Donnerstag, 12. Januar 2012

Die Ohnmacht und die Gruppe

Heute brachte die SZ auf ihrer ersten Feuilleton-Seite (S. 11) den bemerkenswerten Text von Ingo Schulze mit dem Titel: Sich selbst wieder ernst nehmen. Der Titel ist psychotherapeutischer Jargon aus dem Repertoire der Formeln des unscharfen Aufmunterns und deutet das Problem des Textes an. Ingo Schulze beginnt ihn mit diesen Sätzen:
"Seit etwa drei Jahren habe ich keinen Artikel mehr geschrieben, denn ich weiß nicht mehr, was ich noch schreiben soll. Es ist alles so offensichtlich: die Abschaffung der Demokratie, die zunehmende soziale und ökonomische Polarisation in Arm und Reich, der Ruin des Sozialstaates, die Privatisierung und damit Ökonomisierung aller Lebensbereiche (der Bildung, des Gesundheitswesens, des öffentlichen Verkehrssystems usw.), die Blindheit für den Rechtsextremismus, das Geschwafel der Medien, die pausenlos reden, um über die eigentlichen Probleme nicht sprechen zu müssen, die offene und verdeckte Zensur (mal als direkte Ablehnung, mal in Form von 'Quote' oder 'Format') und, und, und...."
Wenn alles so offensichtlich ist, weshalb dann dieses Gefühl einer Ohnmacht und Vergeblichkeit? Ich weiß nicht mehr, was ich noch schreiben soll. Was lähmt Ingo Schulze?

Das weiß ich nicht. Aber ich kann eine persönliche und eine abstrakte Antwort geben. Ich traue mich (noch) nicht, die Politik des Geschäfts einer Klinik zu beschreiben, weil deren Leitung vermuten wird, dass meine ehemaligen Kollegen - ich bin dort ausgeschieden - mich informiert hätten, und weil ich vermute, dass sie es auszubaden hätten. Also lasse ich es und warte auf meine Gelegenheit. Meine abstrakte Antwort. Ingo Schulzes Liste ist präzis und unpräzis zugleich. Das Problem ist, das seine Beschreibungen weit entfernt sind von unserer Lebenswirklichkeit. Es ist das alte Problem der abstrakten Begriffe. Solange wir allgemein bleiben, reden wir aneinander vorbei oder tun uns nicht weh.
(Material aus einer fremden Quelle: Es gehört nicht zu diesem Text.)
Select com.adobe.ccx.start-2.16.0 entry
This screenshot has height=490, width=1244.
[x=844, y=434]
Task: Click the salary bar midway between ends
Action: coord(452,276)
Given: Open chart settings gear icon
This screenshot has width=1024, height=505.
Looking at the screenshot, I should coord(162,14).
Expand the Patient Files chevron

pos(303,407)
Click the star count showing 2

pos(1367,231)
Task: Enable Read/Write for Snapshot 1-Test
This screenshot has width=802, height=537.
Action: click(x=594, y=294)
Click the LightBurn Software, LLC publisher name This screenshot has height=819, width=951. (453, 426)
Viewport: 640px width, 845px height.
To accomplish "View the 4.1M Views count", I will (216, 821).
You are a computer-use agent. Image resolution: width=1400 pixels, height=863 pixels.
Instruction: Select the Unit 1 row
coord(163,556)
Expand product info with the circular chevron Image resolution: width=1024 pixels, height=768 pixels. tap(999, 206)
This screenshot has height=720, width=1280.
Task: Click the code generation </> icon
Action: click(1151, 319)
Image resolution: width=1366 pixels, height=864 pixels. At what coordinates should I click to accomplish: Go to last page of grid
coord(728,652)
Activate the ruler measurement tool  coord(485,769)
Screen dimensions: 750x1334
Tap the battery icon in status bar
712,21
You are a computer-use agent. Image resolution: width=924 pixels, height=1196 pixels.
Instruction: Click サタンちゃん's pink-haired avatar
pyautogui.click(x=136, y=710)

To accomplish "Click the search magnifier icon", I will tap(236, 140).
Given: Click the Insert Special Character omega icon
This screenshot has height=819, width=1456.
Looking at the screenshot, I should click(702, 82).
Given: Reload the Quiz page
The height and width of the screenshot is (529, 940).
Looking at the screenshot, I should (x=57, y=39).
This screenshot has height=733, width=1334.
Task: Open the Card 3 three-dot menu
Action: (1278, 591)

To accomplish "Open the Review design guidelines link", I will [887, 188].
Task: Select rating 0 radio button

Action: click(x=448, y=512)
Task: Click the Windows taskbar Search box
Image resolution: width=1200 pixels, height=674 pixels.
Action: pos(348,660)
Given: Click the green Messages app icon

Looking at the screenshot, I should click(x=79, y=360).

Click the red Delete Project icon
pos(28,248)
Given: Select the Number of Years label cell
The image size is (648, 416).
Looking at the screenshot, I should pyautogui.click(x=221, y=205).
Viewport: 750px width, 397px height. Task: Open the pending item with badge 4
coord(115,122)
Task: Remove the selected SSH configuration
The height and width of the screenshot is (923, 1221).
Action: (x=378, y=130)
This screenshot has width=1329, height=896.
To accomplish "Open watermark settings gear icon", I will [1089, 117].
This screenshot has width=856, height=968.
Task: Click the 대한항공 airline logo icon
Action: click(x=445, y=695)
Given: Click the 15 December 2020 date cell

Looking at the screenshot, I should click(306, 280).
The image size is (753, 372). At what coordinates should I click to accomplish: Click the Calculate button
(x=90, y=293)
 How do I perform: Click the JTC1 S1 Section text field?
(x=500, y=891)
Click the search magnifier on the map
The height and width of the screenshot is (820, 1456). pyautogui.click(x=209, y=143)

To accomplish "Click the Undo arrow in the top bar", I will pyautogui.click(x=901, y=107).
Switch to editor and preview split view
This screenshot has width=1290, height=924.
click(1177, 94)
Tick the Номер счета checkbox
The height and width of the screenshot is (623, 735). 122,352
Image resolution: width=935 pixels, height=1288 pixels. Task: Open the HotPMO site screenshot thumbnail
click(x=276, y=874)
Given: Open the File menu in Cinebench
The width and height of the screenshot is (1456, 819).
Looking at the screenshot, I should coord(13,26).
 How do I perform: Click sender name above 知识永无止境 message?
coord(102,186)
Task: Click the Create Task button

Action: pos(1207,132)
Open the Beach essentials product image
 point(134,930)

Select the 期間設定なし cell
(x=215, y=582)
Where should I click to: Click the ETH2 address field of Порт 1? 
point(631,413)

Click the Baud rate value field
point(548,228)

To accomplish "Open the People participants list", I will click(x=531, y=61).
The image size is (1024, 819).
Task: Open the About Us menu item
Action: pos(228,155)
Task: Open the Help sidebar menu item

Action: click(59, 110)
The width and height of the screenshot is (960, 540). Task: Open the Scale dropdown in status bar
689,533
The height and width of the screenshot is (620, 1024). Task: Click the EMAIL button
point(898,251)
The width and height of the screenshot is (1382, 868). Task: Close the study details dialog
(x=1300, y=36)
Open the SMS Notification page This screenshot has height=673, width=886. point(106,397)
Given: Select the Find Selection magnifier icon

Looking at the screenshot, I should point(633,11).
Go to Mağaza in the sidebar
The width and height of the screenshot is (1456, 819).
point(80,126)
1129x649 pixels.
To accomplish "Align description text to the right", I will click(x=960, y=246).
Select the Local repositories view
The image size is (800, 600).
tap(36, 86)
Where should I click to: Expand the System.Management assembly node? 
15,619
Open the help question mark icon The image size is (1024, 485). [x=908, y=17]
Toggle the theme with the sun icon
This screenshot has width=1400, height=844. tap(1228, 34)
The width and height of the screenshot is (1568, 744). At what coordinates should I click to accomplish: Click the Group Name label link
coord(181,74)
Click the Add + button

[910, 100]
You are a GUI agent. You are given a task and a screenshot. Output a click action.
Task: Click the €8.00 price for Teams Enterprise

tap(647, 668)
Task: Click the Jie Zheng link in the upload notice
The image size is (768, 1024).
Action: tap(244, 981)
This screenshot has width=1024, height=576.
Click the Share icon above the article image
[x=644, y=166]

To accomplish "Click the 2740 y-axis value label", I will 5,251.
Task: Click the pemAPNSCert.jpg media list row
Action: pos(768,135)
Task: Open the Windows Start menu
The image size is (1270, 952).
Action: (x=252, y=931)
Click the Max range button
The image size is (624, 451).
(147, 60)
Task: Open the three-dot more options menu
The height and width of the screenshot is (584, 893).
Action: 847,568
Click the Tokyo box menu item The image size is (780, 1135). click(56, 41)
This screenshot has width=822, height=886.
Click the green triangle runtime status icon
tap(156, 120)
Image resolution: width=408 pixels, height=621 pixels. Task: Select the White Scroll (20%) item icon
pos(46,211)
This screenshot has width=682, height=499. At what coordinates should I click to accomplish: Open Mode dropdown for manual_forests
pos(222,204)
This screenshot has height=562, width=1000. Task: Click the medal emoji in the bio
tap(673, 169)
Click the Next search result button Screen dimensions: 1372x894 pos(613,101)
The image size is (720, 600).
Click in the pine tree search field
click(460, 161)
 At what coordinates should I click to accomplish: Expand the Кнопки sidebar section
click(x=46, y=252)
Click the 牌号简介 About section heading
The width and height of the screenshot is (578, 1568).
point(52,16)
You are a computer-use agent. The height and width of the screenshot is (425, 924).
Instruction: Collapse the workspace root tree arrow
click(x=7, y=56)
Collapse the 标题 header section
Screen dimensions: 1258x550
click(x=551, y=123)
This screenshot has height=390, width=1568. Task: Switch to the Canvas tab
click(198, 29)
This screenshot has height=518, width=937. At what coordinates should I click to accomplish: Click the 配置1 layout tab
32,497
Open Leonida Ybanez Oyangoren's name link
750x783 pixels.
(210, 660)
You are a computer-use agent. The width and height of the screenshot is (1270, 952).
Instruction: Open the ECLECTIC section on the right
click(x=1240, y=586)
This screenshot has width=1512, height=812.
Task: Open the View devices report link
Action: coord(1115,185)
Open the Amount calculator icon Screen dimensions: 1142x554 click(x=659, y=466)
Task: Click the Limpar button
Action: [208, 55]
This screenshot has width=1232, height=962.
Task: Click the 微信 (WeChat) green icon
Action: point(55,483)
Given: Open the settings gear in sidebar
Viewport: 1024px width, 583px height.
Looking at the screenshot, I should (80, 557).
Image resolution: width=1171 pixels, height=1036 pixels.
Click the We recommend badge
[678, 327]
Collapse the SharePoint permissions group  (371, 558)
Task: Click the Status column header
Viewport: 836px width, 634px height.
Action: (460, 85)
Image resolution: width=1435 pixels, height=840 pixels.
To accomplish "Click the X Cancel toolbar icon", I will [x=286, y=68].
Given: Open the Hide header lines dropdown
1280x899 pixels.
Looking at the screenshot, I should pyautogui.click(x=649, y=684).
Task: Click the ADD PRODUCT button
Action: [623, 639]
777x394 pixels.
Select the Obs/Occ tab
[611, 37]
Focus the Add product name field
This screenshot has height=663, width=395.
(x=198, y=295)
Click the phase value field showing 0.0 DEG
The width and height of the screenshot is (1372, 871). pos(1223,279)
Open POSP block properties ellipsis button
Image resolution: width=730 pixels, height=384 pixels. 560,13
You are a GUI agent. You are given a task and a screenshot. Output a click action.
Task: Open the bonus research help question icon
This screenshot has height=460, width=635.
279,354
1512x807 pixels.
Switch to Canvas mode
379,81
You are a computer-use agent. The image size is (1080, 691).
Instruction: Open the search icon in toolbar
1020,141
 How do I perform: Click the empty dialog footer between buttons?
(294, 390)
Erst die Beschreibung unserer Lebenswirklichkeiten mit ihren vielen widersprüchlichen kognitiven und affektiven Kontexten und Subtexten - bringt Leben in die bundesdeutsche Bude. Das wäre ein (wenn vielleicht auch altmodisches) literarisches Programm. Da gibt es jedenfalls noch enorm viel zu beschreiben.

Wie macht man das Sich-selbst-wieder-ernst-nehmen? Ingo Schulze gibt die Antwort: Den Mund aufmachen, sagt er. Das ist zu wenig. Wer Erfahrungen in Gruppen hat, weiß: Man muss seinen Mut zusammen nehmen und persönlich werden. Wie wird man persönlich? Indem man vor allem seine innere Welt beschreibt und sich um die Abstrakta möglichst wenig schert. Sigmund Freud gab das Programm und den Rahmen vor: Sagen Sie alles, was Ihnen einfällt - hier, in diesen 50 Minuten. Was man innerhalb der (psychoanalytisch orientierten) Psychotherapie sagen kann, kann man schlecht so einfach außerhalb der Psychotherapie sagen. Im Alltag muss man sich den Raum für den Rahmen erobern - also Beziehungen herstellen, in deren Kreis man sich traut, persönlich zu werden. Erst dann wird man lebendig und fühlt sich nicht mehr so gelähmt.  Leicht gesagt, schwer getan.